1) Le travail et le développement technique nous rendent “comme maîtres et possesseurs de la nature”

Pour reprendre une célèbre formule de Descartes, grâce à la science et la technique, l’homme devient au fur et à mesure « comme maître et possesseur de la nature ». La technique est donc représentative de la maîtrise que l’être humain acquiert sur les choses. Par le travail, c’est moins l’homme qui est soumis à la nature que l’inverse : la technique libère l’humanité en utilisant les lois de la nature dans le sens de ses intérêts et de ses désirs. L’innovation technique bouleverse ainsi des limites naturelles a priori infranchissables. Par exemple, les technologies de la communication nous affranchissent du temps et de l’espace grâce au transfert instantané de l’information.
La médecine, par l’intermédiaire des greffes, du clonage, de l’assistance à la procréation, repousse les limites de la vie.

2) Mais nos artifices sont également vecteurs de nouvelles formes de dépendance

Les difficultés à enrayer le processus de réchauffement climatique montrent que l’innovation technologique obéit à la logique incontrôlée de la croissance économique. Comme si ce qui est en théorie techniquement faisable devait être obligatoirement rendu possible au nom de la croissance, donc de la consommation. Quitte à créer pour cela des besoins que nous n’avions pas hier. Autrement dit, les innovations en entraînent d’autres sans que nous ayons le pouvoir collectif d’en décider et sans prise en compte de nos besoins réels, des coûts environnementaux, des conséquences éthiques de certaines inventions (clonage, OGM…). De même, nous constatons qu’au lieu de nous libérer du travail, l’incessante amélioration de nos moyens de transformation de la nature induit de nouvelles tâches venant remplacer les anciennes.

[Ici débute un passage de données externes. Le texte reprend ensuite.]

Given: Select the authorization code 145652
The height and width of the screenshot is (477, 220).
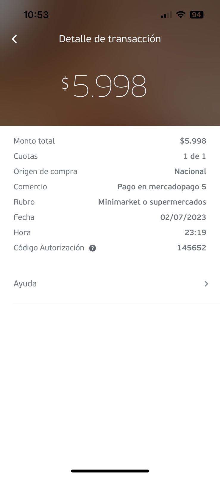Looking at the screenshot, I should (x=192, y=248).
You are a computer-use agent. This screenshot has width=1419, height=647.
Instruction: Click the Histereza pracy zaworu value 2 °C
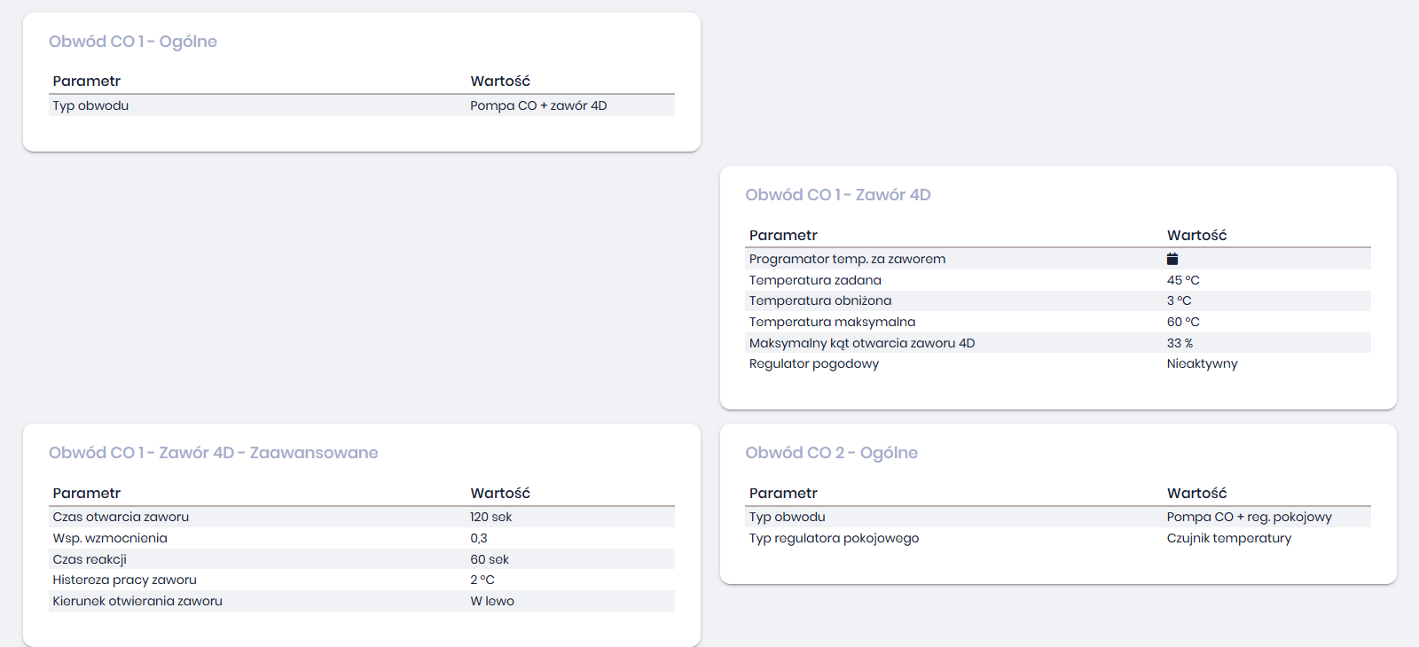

3) Pour autant, “transformer la nature” fait partie de… la nature de l’homme

Le constat précédent ne doit toutefois pas conduire à prôner le retour à une sorte de relation originelle à la nature, comme si notre destin était de redevenir des chasseurs-cueilleurs !

Dans n’importe quelle société, la « nature pure » n’existe pas. Toutes les cultures, jusqu’aux plus traditionnelles, opèrent une transformation de la nature. En effet, comme le montre Platon à travers le mythe d’Épiméthée qu’il expose dans le Protagoras, la nature de l’homme est de ne pas en avoir. Être faible et mal armé contre les agressions naturelles, l’être humain a pour obligation de construire les moyens de se défendre et, pour cela, d’opérer une transformation de son environnement.

Par conséquent, pour être libératrice, la transformation de la nature doit moins à viser à s’en affranchir totalement – ce qui est impossible et contre-productif – qu’à rechercher un certain type de rapport avec elle : la relation qui existe, par exemple, entre un artisan et la matière qu’il travaille. Pour vaincre la résistance de la matière, il doit la connaître et en respecter les particularités. Dans la fabrication artisanale, un dialogue s’établit entre l’artisan et la nature : celui-ci la transforme, il en fait en quelque sorte ce qu’il en veut, mais à condition de l’« écouter ».

Conclusion

Afin d’être émancipatrice et épanouissante, il faut que l’activité humaine reste bien une relation – ce qui suppose au moins deux termes – à la nature, c’est-à-dire à une réalité hors de nous-mêmes où les individus n’ont pas vocation, à terme, à ne rencontrer qu’eux-mêmes, comme si la nature avait disparu au profit du seul artifice.